→ AIM OF THE TASK: Repeat precisely the span of lines below that opens with the line containing "This screenshot has height=836, width=1456." and closes with the line containing "Task: Remove 김시우 from selected students", both included.

→ DATA TO EXAMINE:
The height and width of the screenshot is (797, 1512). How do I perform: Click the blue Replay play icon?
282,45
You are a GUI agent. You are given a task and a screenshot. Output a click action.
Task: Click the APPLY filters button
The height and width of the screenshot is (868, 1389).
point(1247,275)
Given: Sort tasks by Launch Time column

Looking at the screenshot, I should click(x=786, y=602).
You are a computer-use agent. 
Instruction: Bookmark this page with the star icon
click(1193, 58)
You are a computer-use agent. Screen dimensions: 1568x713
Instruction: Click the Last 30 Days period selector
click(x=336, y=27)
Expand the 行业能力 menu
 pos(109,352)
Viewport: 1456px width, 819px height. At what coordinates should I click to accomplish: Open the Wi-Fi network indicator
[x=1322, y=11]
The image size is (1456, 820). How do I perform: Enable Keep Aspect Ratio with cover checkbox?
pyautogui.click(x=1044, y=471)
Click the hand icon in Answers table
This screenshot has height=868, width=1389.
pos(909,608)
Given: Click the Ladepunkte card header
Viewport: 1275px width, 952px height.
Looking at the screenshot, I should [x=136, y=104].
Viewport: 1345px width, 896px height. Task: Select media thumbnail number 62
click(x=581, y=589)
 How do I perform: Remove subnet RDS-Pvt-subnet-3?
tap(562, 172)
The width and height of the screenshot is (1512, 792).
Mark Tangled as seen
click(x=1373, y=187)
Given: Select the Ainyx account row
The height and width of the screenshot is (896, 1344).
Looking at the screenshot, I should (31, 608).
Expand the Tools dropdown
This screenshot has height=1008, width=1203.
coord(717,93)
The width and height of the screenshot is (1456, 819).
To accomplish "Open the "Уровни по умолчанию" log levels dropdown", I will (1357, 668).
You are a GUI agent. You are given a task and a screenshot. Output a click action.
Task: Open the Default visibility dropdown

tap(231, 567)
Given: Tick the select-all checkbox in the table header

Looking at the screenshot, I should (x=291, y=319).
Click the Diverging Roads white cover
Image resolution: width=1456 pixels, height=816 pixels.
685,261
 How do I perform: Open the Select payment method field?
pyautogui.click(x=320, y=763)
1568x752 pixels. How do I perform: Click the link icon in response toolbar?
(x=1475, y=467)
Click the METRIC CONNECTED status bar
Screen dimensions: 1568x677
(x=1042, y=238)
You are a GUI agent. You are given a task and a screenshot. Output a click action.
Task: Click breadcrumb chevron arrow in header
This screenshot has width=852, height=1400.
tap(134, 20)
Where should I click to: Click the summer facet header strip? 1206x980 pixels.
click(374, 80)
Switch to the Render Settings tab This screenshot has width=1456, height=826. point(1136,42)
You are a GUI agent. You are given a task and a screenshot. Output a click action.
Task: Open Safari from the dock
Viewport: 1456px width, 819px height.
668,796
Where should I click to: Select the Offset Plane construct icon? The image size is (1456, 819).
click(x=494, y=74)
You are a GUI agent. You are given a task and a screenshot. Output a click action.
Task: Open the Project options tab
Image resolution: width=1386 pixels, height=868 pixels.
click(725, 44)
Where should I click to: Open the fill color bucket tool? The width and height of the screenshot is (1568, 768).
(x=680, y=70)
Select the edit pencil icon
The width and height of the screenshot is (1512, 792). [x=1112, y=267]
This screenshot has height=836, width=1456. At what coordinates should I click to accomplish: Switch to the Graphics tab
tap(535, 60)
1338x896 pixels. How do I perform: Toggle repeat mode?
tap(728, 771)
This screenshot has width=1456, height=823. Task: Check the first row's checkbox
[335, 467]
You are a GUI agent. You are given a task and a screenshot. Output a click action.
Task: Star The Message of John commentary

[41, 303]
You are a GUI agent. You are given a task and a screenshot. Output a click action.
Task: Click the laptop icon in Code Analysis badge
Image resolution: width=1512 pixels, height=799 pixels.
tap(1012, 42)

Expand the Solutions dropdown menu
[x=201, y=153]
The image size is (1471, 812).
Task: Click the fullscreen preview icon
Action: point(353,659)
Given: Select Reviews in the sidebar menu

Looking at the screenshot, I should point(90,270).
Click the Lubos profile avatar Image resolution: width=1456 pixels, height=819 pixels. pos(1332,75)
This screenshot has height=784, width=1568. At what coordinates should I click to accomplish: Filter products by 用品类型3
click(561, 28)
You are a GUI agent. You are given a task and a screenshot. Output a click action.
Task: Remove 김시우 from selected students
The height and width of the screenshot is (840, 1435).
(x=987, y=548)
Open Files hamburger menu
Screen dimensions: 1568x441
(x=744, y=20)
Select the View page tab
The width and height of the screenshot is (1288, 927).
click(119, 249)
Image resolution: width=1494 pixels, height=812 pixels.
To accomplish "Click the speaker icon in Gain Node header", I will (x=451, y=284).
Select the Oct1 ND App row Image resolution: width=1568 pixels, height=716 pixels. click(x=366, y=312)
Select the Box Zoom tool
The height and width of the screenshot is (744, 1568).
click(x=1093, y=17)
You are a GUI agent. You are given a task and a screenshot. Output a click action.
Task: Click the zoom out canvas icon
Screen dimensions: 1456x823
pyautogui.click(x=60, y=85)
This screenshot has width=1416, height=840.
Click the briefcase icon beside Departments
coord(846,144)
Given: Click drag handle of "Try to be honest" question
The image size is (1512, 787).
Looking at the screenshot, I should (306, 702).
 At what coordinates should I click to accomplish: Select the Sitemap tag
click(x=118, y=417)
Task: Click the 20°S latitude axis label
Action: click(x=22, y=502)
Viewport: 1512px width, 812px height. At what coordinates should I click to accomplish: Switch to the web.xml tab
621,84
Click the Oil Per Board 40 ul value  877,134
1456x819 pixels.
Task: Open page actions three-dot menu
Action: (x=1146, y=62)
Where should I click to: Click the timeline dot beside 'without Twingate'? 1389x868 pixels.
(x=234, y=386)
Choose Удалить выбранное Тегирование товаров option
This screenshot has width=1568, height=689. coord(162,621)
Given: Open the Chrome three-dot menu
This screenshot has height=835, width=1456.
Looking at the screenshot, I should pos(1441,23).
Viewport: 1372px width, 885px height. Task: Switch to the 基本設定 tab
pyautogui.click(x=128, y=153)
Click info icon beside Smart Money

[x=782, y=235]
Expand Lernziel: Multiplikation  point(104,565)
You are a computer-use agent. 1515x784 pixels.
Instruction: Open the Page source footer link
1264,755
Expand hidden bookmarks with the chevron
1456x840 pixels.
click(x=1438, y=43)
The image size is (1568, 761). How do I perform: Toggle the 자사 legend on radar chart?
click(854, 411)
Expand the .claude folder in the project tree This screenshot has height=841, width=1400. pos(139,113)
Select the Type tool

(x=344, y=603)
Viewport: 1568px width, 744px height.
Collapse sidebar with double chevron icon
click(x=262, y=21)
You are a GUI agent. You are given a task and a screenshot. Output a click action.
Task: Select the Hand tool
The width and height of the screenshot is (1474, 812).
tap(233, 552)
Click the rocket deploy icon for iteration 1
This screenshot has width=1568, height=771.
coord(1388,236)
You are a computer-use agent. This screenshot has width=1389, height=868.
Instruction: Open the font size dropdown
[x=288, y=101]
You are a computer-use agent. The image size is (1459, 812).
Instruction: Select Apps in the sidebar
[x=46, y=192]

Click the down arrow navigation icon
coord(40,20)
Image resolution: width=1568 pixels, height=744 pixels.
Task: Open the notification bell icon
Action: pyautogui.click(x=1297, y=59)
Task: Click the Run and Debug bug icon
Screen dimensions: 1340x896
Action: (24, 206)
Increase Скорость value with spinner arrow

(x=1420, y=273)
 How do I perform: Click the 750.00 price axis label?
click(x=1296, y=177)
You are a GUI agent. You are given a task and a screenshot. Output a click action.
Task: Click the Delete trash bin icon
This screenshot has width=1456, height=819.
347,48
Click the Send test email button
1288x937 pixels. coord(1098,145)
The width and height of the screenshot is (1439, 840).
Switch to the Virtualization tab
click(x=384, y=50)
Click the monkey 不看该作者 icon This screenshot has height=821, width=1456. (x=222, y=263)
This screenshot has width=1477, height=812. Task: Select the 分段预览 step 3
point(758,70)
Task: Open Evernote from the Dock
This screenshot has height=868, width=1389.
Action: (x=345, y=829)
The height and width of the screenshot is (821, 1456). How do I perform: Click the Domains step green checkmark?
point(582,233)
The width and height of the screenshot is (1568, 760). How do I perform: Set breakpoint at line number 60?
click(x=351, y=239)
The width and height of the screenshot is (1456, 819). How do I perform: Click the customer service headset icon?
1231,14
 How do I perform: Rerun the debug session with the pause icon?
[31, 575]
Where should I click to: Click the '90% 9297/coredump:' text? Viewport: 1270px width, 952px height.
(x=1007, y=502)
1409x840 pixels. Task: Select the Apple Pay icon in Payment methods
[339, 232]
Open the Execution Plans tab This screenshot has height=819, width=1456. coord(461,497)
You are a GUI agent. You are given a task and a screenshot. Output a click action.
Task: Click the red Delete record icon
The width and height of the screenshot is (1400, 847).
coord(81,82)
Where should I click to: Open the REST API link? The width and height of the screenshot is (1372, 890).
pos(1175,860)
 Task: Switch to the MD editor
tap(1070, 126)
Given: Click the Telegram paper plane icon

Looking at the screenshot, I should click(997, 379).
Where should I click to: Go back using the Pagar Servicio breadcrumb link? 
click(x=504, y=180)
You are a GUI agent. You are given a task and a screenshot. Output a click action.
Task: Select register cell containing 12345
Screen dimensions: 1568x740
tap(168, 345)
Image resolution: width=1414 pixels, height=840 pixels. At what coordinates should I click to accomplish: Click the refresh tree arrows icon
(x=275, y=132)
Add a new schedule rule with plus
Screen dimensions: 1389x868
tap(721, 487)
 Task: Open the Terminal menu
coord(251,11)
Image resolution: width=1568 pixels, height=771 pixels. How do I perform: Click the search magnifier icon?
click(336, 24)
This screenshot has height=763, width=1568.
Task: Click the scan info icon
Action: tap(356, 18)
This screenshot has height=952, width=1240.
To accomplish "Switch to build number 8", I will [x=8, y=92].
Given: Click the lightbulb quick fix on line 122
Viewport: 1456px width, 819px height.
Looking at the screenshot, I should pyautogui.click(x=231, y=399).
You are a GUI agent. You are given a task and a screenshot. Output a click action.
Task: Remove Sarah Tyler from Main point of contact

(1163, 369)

→ EXERCISE OUTPUT:
This screenshot has height=836, width=1456. At what coordinates should I click to accomplish: Switch to the Graphics tab
tap(535, 60)
1338x896 pixels. How do I perform: Toggle repeat mode?
tap(728, 771)
This screenshot has width=1456, height=823. Task: Check the first row's checkbox
[335, 467]
You are a GUI agent. You are given a task and a screenshot. Output a click action.
Task: Star The Message of John commentary

[41, 303]
You are a GUI agent. You are given a task and a screenshot. Output a click action.
Task: Click the laptop icon in Code Analysis badge
Image resolution: width=1512 pixels, height=799 pixels.
tap(1012, 42)

Expand the Solutions dropdown menu
[x=201, y=153]
The image size is (1471, 812).
Task: Click the fullscreen preview icon
Action: point(353,659)
Given: Select Reviews in the sidebar menu

Looking at the screenshot, I should point(90,270).
Click the Lubos profile avatar Image resolution: width=1456 pixels, height=819 pixels. pos(1332,75)
This screenshot has height=784, width=1568. At what coordinates should I click to accomplish: Filter products by 用品类型3
click(561, 28)
You are a GUI agent. You are given a task and a screenshot. Output a click action.
Task: Remove 김시우 from selected students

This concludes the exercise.